There's the case of Microsoft versus Netscape and The Rest of the World™ where Gates did everything he could to cut the 'intruders' out of the PC market. Navigator was originally developed for Unix; one of the consultants at this site was approached by the Mozilla team and given the inside story. Mozilla decided to go with the Microsoft Foundation Classes as their development tools, a really bad mistake as Microsoft engineers themselves didn't dare touch them. And the leads of Netscape were summoned to Redmond and told in no uncertain terms that they were not to port Navigator to the PC. Naive as they were, unfamiliar with the tactics of Gates and Ballmer, they forged ahead anyway, and history shows us what consequences they suffered.

Ballmer initiated 'Windows tax' contracts with the OEMs. OEMs had to pay up front for Windows licences. These licences applied not just to computers that shipped with Windows: they applied to every computer manufactured, whether it shipped with Windows or not. Things were so tight in the OEM market that there was no way anyone could have survived without the sizeable rebates Microsoft gave them. Ballmer's 'Windows tax' became an effective barrier to entry: customers who wanted a system other than Windows had to pay double - had to pay for Windows anyway - meaning non-Windows was more work and more expensive.

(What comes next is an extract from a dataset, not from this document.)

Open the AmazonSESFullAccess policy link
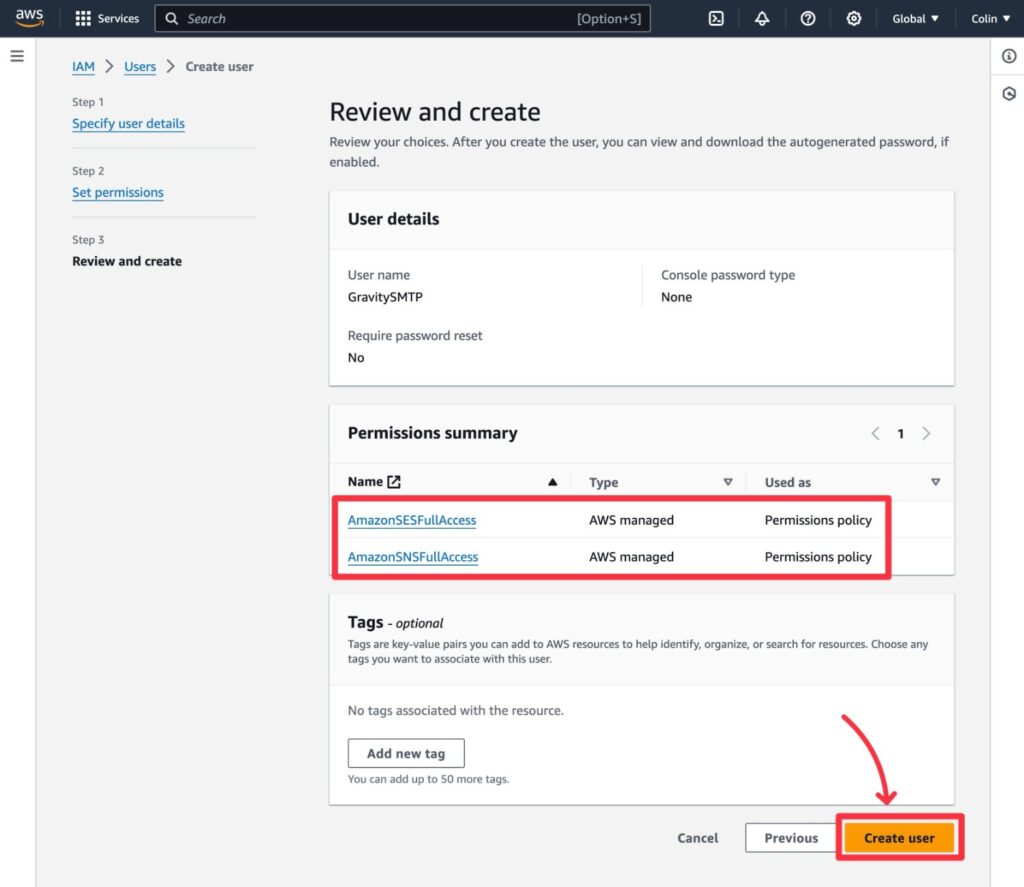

OEMs weren't given a refund for unsold units. The unused Windows licences could only be applied in credit to a new contract. And further: OEMs were penalised for making it possible for too many customers to access Navigator.

ISPs were treated the same way. Many had links on their sites to Navigator, despite being given 'branded' versions of Internet Explorer, as Navigator was by far the most popular and 'best of breed'. But make it too easy for subscribers to find those links - or more correctly, let too many subscribers actually use those links - and you lost your perks with Gates and Ballmer.

IBM, the biggest and most venerated computer company in history, were perilously close to losing their OEM contract with Microsoft because of such a predicament: too many of their customers found and downloaded the Netscape Navigator.

And where did Internet Explorer come from? It came from the same family tree as Netscape Navigator, via a group from the same university and then via the company Spyglass. Gates struck a deal with Spyglass for their web browser, agreeing to pay Spyglass a nice royalty for every copy of Internet Explorer sold. The trick was of course that Gates never intended to sell Internet Explorer: he only wanted it to drive Netscape out of business. As TP Jackson's DOJ investigation established, Microsoft never tried to make the browser a 'best of breed' product: all they had to do was make it 'good enough' to get people to abandon the $29 Navigator.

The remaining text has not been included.